Jarenlang heb ik me een bijzaak gevoeld in mijn eigen familie. Toen mijn jongere halfzusje, Ashley, geboren werd en mijn ouders twee kinderen gingen pleegouderen, waren hun aandacht en middelen volledig elders gericht. Hoewel ik het belang van pleegzorg en zorg voor anderen begreep, deed het pijn om me onzichtbaar te voelen, vooral toen ik kampte met hevige rugpijn.
Ik was vastbesloten om mezelf te helpen, dus nam ik een parttime baan en spaarde ik voor een nieuw bed en een nieuwe matras – essentieel voor mijn gezondheid. Ik vroeg mijn ouders niet om hulp, want ik wist al wat hun antwoord zou zijn. Omdat ik eindelijk genoeg had gespaard, bestelde ik de matras, enthousiast om mijn ongemak te verlichten.
—
Tijdens een familiediner met mijn grootouders kwam de koerier de matras bezorgen. Ik verontschuldigde me om hem in ontvangst te nemen en ging terug naar de tafel, waar mijn moeder me met gekruiste armen aanstaarde.
“Wat in godsnaam?!” blafte ze. “Je weet dat we allemaal geld sparen voor Ashley’s auto.

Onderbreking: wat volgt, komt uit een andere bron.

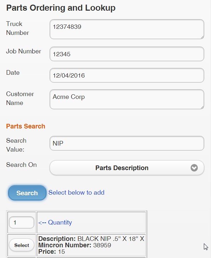Click the Parts Ordering and Lookup heading
Image resolution: width=211 pixels, height=258 pixels.
(x=61, y=8)
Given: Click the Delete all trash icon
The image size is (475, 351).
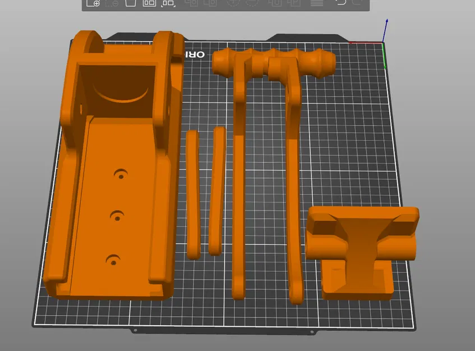Looking at the screenshot, I should (x=131, y=4).
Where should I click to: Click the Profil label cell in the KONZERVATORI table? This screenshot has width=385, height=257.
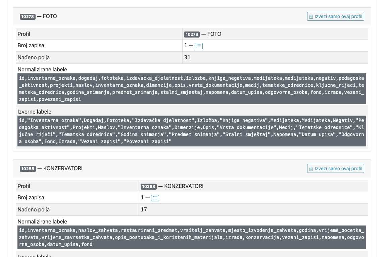pos(77,186)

Lever hem meteen in!”

“Dit is voor mijn rug, mam. Ik heb het geld zelf verdiend”, antwoordde ik.
Ashley viel haar gebruikelijke geklaag in de rede: “Ik wil mijn auto!! Waarom mag hij geld verspillen aan een stom bed?”
Mijn moeder verdubbelde haar overtuiging. “Je bent egoïstisch, je stelt jezelf boven je familie. Geef het terug, of ik dwing je!”